Requirement
How many lines in the rows below contain the string "Python"? Case counts. Reply with the number alone.

Information provided

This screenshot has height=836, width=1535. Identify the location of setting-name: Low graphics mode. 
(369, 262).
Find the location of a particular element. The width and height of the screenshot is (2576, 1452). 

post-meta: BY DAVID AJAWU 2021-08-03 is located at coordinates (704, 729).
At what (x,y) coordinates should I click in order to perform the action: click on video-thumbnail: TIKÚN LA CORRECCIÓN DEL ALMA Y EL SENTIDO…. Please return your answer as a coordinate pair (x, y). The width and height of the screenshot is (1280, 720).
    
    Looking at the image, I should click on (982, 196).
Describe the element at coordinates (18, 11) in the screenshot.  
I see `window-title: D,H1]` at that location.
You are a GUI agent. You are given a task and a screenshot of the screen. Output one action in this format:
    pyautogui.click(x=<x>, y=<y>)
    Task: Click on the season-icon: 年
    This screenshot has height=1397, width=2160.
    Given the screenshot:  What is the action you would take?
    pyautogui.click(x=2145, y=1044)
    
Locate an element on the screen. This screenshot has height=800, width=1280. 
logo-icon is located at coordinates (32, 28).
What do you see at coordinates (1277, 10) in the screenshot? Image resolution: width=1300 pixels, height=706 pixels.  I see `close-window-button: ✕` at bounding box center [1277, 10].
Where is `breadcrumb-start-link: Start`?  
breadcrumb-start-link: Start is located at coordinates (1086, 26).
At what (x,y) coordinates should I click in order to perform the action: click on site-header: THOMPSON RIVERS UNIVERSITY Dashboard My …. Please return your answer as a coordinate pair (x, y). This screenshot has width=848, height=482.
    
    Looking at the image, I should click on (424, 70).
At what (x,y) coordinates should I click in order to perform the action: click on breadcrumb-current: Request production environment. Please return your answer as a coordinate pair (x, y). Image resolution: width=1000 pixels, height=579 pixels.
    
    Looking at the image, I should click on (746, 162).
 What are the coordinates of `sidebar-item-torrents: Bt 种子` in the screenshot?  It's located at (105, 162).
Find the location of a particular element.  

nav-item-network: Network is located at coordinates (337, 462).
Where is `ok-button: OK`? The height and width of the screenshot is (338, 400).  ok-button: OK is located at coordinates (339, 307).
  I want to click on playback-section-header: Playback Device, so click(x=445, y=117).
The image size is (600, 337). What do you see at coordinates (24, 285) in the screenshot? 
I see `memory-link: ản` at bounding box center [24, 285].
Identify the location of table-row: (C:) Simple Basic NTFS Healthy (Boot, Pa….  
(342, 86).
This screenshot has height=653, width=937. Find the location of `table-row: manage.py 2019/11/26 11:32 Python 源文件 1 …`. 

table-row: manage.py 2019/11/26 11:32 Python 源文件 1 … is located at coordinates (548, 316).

Solution below
2